The route Laila runs is a good one, but she has to come back for an underthrown pass. The ball hits her hands and falls to the ground. The play should have been a touchdown and Menlo should have won. Instead, it loses to Sacred Heart 2-0 on a safety.
“I don’t know if I’ve ever seen a more forlorn group of people,” Laila’s father says.
Fathers are often looked to for perspective, which is the case now. But Laila’s dad is more than Dad. He’s an assistant coach for Menlo. And he’s a two-time NFL MVP, a Super Bowl MVP and first ballot Hall of Famer.
So father puts his arm around daughter and tells a story, the kind he usually would not tell his children without prompting.
“It was 1991, and we were in the L.A. Coliseum playing the Raiders,” Steve Young begins.
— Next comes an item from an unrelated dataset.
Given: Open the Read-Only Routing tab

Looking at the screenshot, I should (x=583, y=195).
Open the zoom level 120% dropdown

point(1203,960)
The 49ers went 14-2 in each of the previous two seasons. Joe Montana, their quarterback, was mythical in 49ers lore by then. But during the 1991 preseason, Montana, the reigning MVP, injured his elbow, forcing Young into the lineup. Then they began the season 2-2.
“The 49ers needed to win this game,” Young continued, “but I needed to win this game — me. We trailed 12-6 and we were driving to win. Time was running out. It was fourth-and-7 on the Raider 19. I was running around trying to find somebody to throw the football to and Jerry was open in the end zone, almost like waving his arms. But I didn’t see him until I watched the tape the next day. I threw an incompletion. We lost.”
It was, Young remembers, one of the most bitter feelings of his life.
“The regret you are feeling, Laila, is the same kind of regret I was feeling at the Coliseum,” he tells his daughter. “Part of the reason you go out there is to learn from that, to find a way to make it a positive. There is great potential in not catching that pass. You have to find it.”
This is an opportunity for Laila.
And it’s an opportunity for Steve.
But it’s not just any opportunity.
Coaching this team, in his mind, is a sacred calling.
After the loss to the Raiders that Steve told Laila about, volatile 49ers defensive end Charles Haley raged at Young in the locker room, blaming and threatening. He put his fist through a glass door and wouldn’t calm down until former 49er Ronnie Lott, who had joined the Raiders as a free agent, was summoned to mollify him.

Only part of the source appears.